| SUPPLIED PASSAGE |
- - - -

Designing a Feature Flag and Remote Config System

Feature flags and remote config are distinct concerns often merged into one system. Flags control feature visibility. Config controls runtime behavior. Conflating them causes operational confusion. This post covers how to design a system that handles both cleanly.

Context

Product teams need to gate features behind flags for gradual rollout, kill switches, and experimentation. Engineering teams need remote config for tuning timeouts, retry counts, and thresholds without app releases. Both require a system that resolves values quickly, caches aggressively, and fails safely.

Problem

Design a system that:

Evaluates feature flags and config values on the client with minimal latency
Supports targeting by user ID, device attributes, app version, and custom segments
Handles thousands of flags without bloating the payload
Provides safe defaults when the system is unreachable

Constraints

Constraint	Detail
Cold start	Flags must be available before the first screen renders
Staleness	Config can be up to 15 minutes stale; flags for experiments must be consistent within a session
Payload size	Full config payload must stay under 50KB compressed
Evaluation speed	Flag resolution must complete in under 5ms on-device
Consistency	A user must see the same flag value for the duration of a session

Design

Data Model

data class Flag(
    val key: String,
    val type: FlagType, // BOOLEAN, STRING, INT, JSON
    val defaultValue: Any,
    val rules: List<TargetingRule>,
    val rolloutPercentage: Int, // 0-100
    val enabled: Boolean
)
 
data class TargetingRule(
    val attribute: String, // "app_version", "country", "user_segment"
    val operator: Operator, // EQUALS, GREATER_THAN, IN, NOT_IN
    val value: Any
)

Evaluation Flow

App starts, loads cached config from disk (SharedPreferences or DataStore).
A background fetch requests the full config payload from the server.
On response, the new config is written to disk and swapped into the in-memory evaluator.
Flag evaluation: check enabled, evaluate targeting rules in order, apply rollout percentage using a deterministic hash of (userId + flagKey).

class FlagEvaluator(
    private val context: EvaluationContext // userId, deviceInfo, appVersion
) {
    fun evaluateBoolean(flag: Flag): Boolean {
        if (!flag.enabled) return flag.defaultValue as Boolean
 
        for (rule in flag.rules) {
            if (!rule.matches(context)) return flag.defaultValue as Boolean
        }
 
        val hash = murmurHash("${context.userId}:${flag.key}") % 100
        return hash < flag.rolloutPercentage
    }
}

Server Architecture

Client -> CDN (cached config JSON) -> Config Service -> Flag Store (PostgreSQL)

- - - -

| INFORMATION SHOWN |

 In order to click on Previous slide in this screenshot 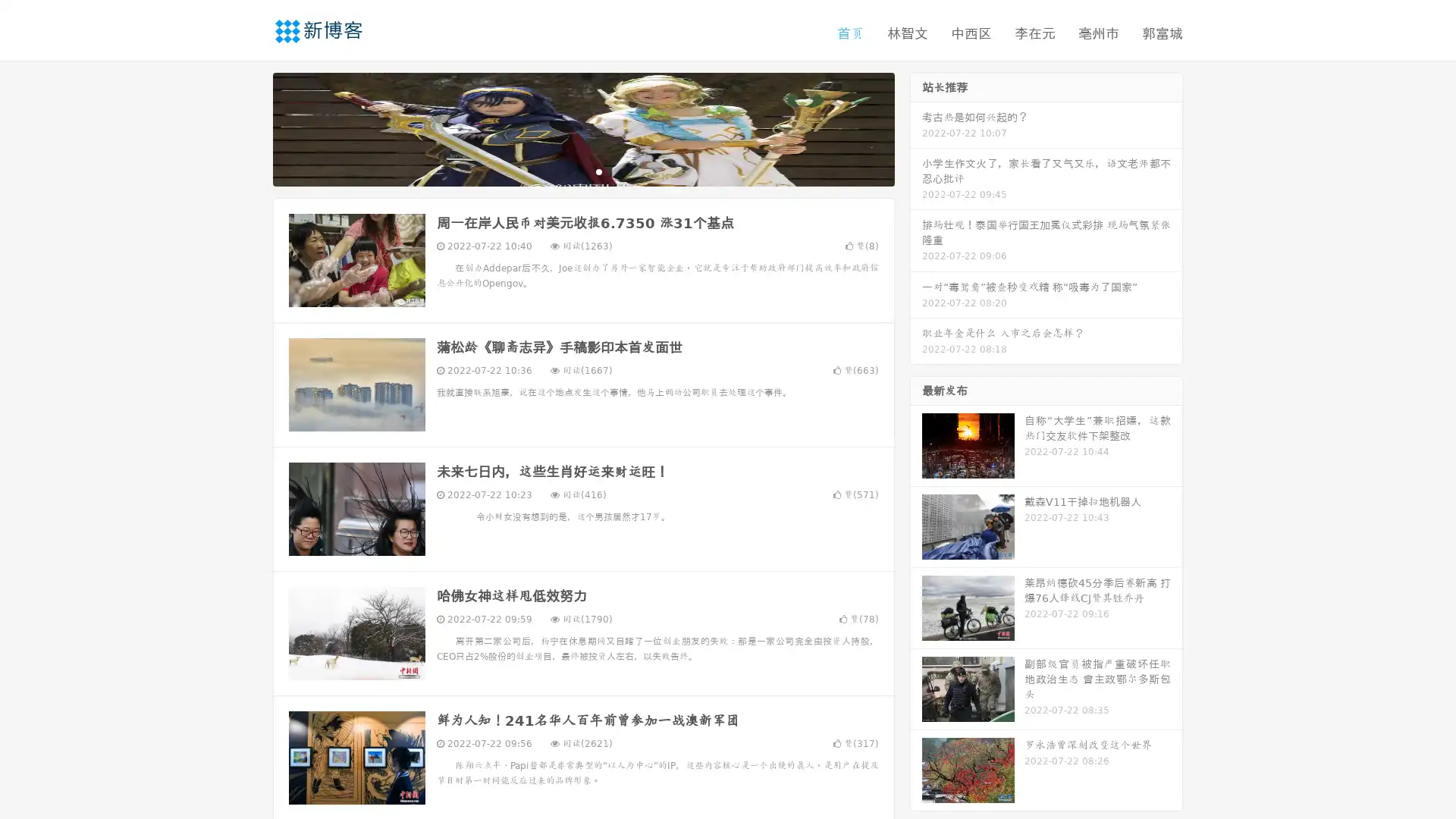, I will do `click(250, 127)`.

- - - -

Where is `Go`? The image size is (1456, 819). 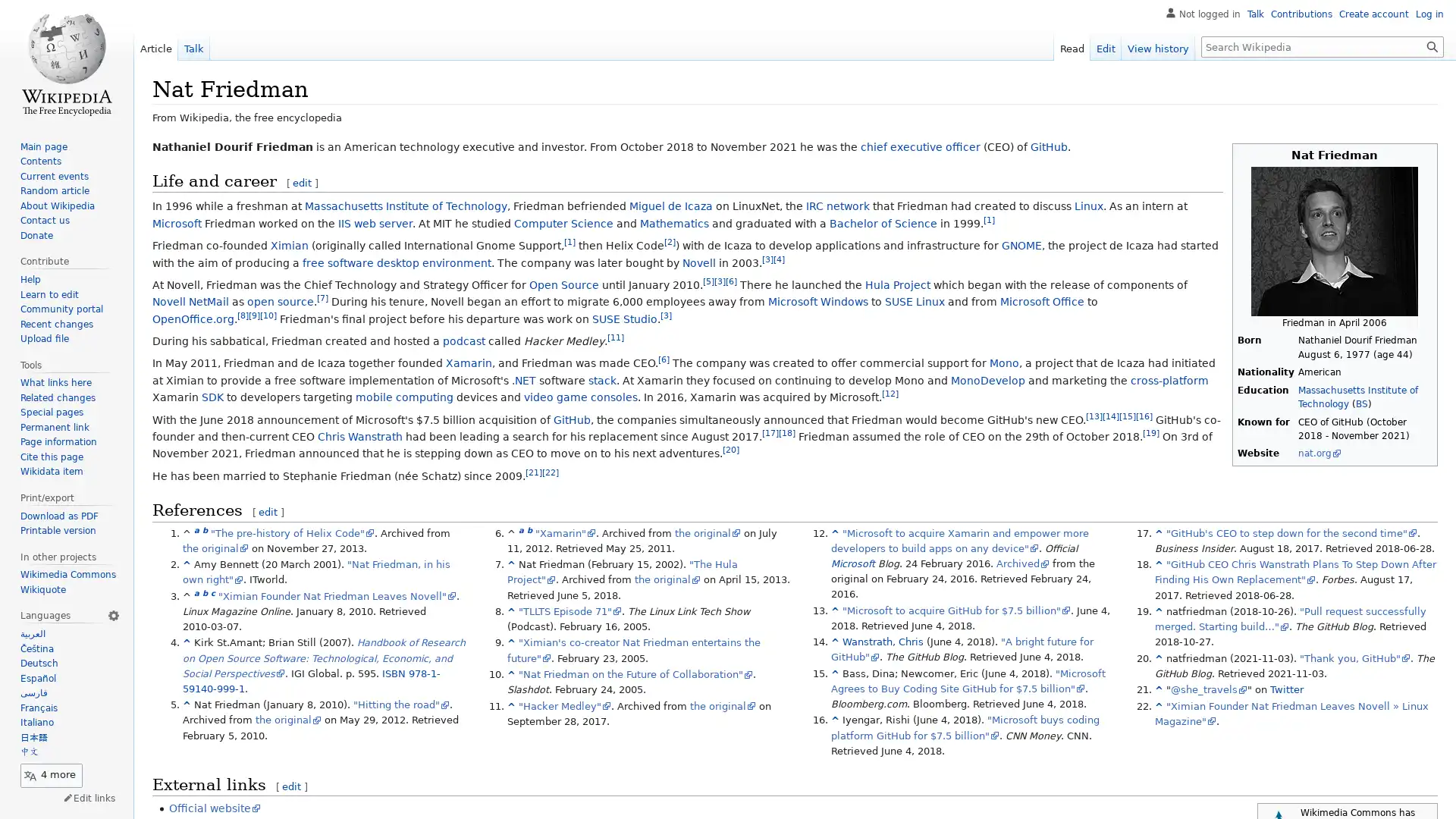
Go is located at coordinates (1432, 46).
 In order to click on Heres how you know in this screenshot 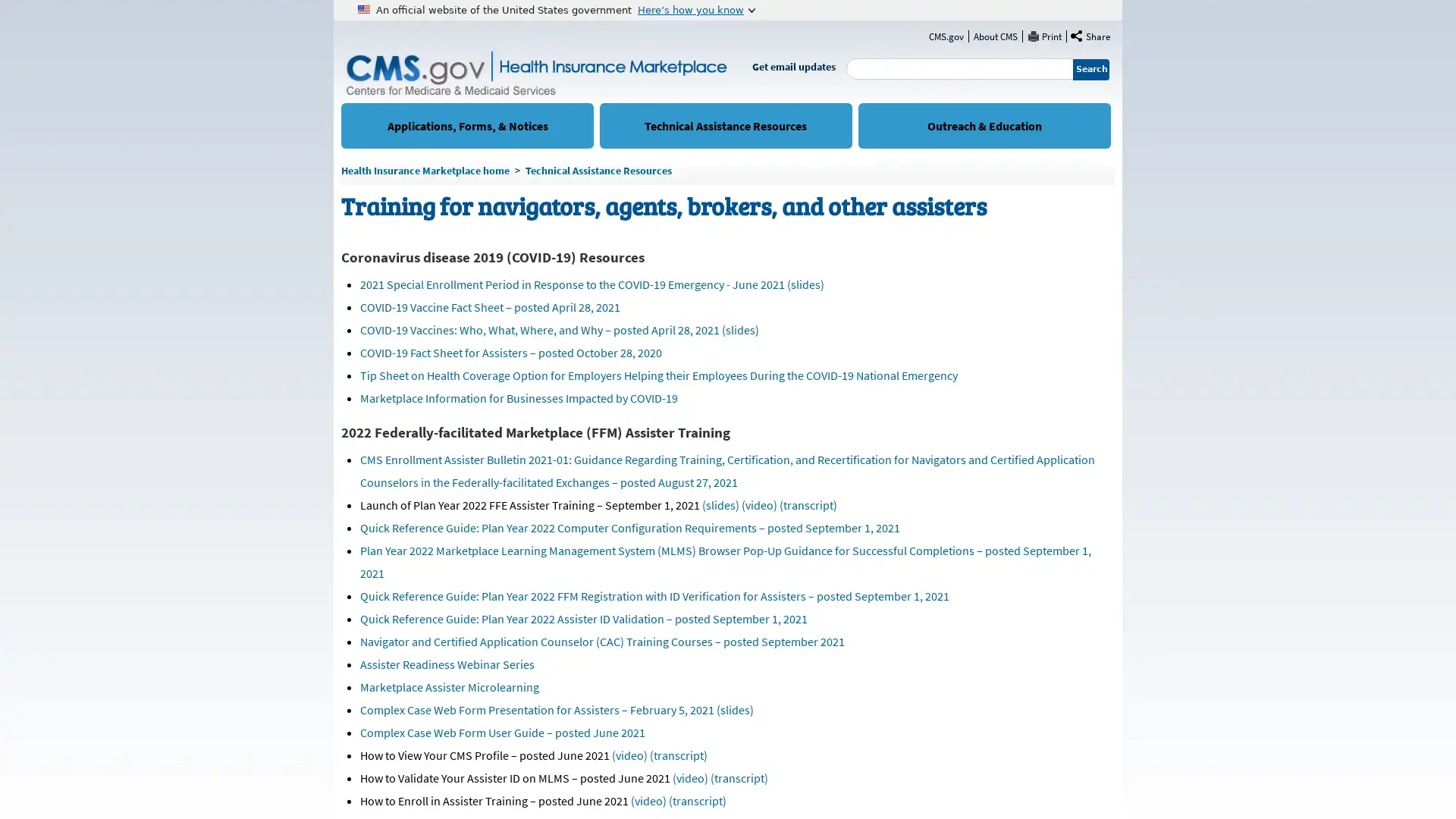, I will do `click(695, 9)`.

- - - -

| WHAT YOU WILL DO |
In the feature flag design post, what hash input determines a user's rollout bucket for a flag?

| THE COMPLETED TASK |
A deterministic hash of the user ID combined with the flag key.